The other thing that sets it apart?  It comes in a Korean-style super-hot stone bowl; it’s a bubbling inferno.  Honestly, this kind of baffles me.  I’ll admit that I generally don’t like my food to be piping hot (if it’s so hot that you’re at risk of burning yourself, then it’s too hot.  No thanks), so I guess I’m not the target audience here.  But I just don’t understand what the benefit is to serving any food so hot you can’t safely eat it.

Dagu Rice Noodle

I suppose I should mention what the soup actually was.  I ordered their signature noodle soup, which comes with braised pork, various sausagey meats, as well as a bunch of vegetables.

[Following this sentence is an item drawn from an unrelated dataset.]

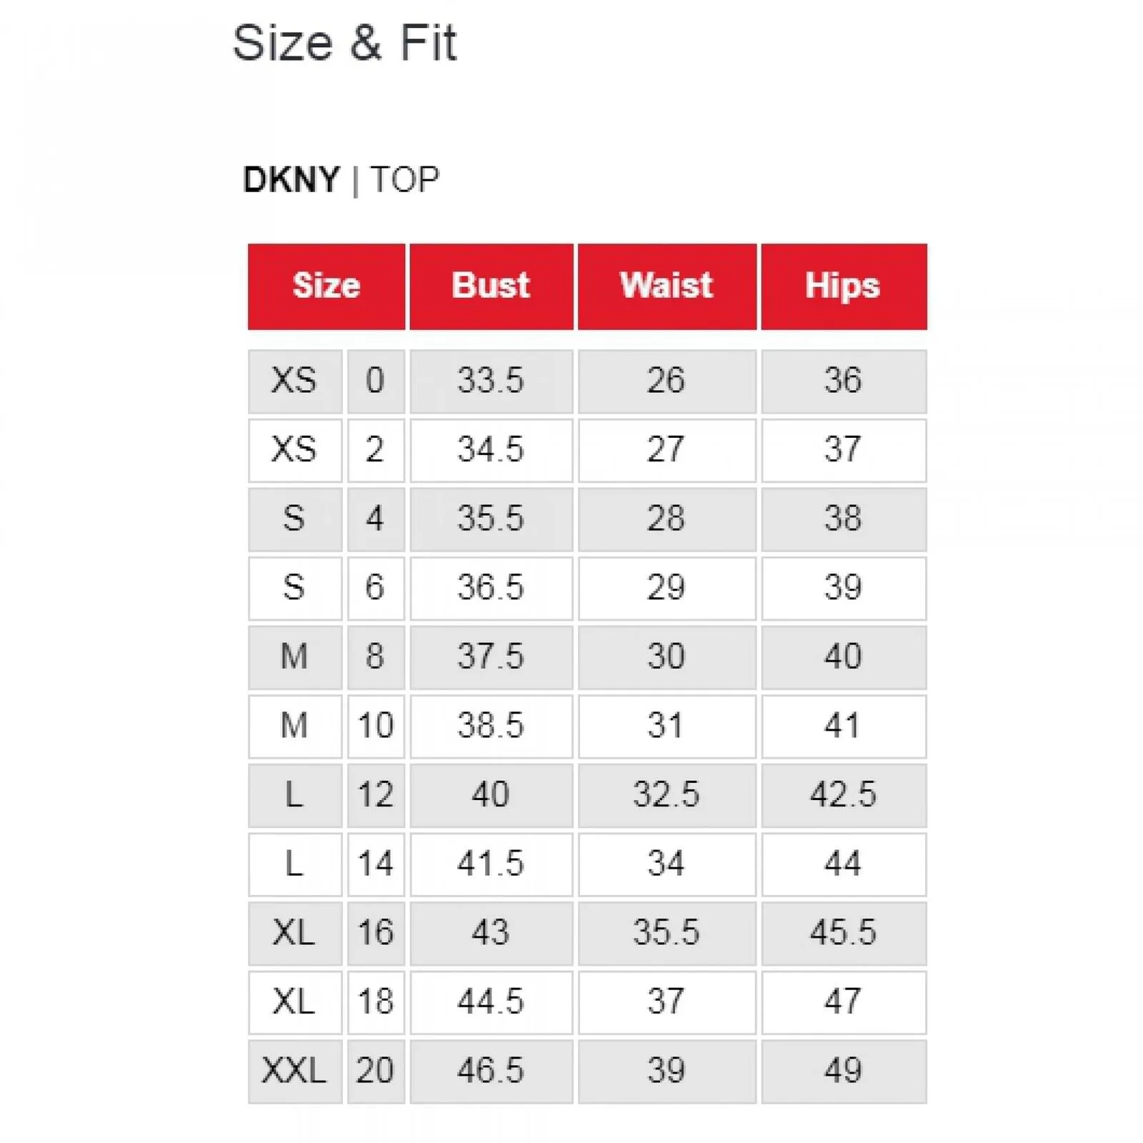Click bust value 46.5
This screenshot has width=1143, height=1143.
pos(491,1072)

The super tender pork was probably the highlight.  It was very similar to what you’ll find in a bowl of Korean pork bone soup, and it was full of meaty fall-off-the-bone goodness.

Dagu Rice Noodle

Everything else was fine.  The broth was kinda one-note salty, but was immeasurably improved with the chili oil they’ve got on the table.  The whole thing was enjoyable enough, but it’s probably not something I’d get again.

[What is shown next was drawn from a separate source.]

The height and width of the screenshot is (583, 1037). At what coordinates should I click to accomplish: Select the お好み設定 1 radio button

Japanese Domination Continues at Koi Koi Sake Bar

Koi Koi Sake BarLocation: 170 Baldwin Street, Toronto
Websitehttps://www.koikoibar.com/

Joining places like Little Pebbles, Sakoshi Mart, and Millie Creperie, the Japanese domination of this stretch of Kensington Market continues with Koi Koi Sake Bar, which features a tasty selection of Japanese eats.  I, for one, welcome our new Japanese overlords.

I tried a few things.  First up was a nice little snack that every table gets by default.  I meant to ask what these were and completely forgot, but they were crunchy, savoury, and a little bit sweet.

Koi Koi Sake Bar

Next up was the katsu sando, which is a fried pork sandwich topped with a generous amount of mayo and tangy tonkatsu sauce, with some romaine lettuce for added crunch and freshness.  It’s a solid sandwich, though the pork was overcooked (I had a hard time even biting through it in parts).

Koi Koi Sake Bar

The miso nasu followed, which is a dish consisting of grilled, miso-glazed eggplant.  It feels like it’s missing something (a crunchy counterpoint to the soft eggplant, perhaps?), but it’s enjoyable enough; it basically tastes like they distilled the flavour of miso soup into a glaze and then brushed it onto an eggplant.

Koi Koi Sake Bar

The last dish was the bacon fried rice, which food writer David Ort called “possibly the best fried rice [he’s] ever had.” This is mostly what made me want to come here.

Koi Koi Sake Bar

I’m not sure if it’s the best I’ve ever had, but it was definitely top-shelf fried rice, with a nice meatiness from the generous bacon and a satisfying level of crispiness from the fried garlic slices.  The creamy mayo on top was a nice touch.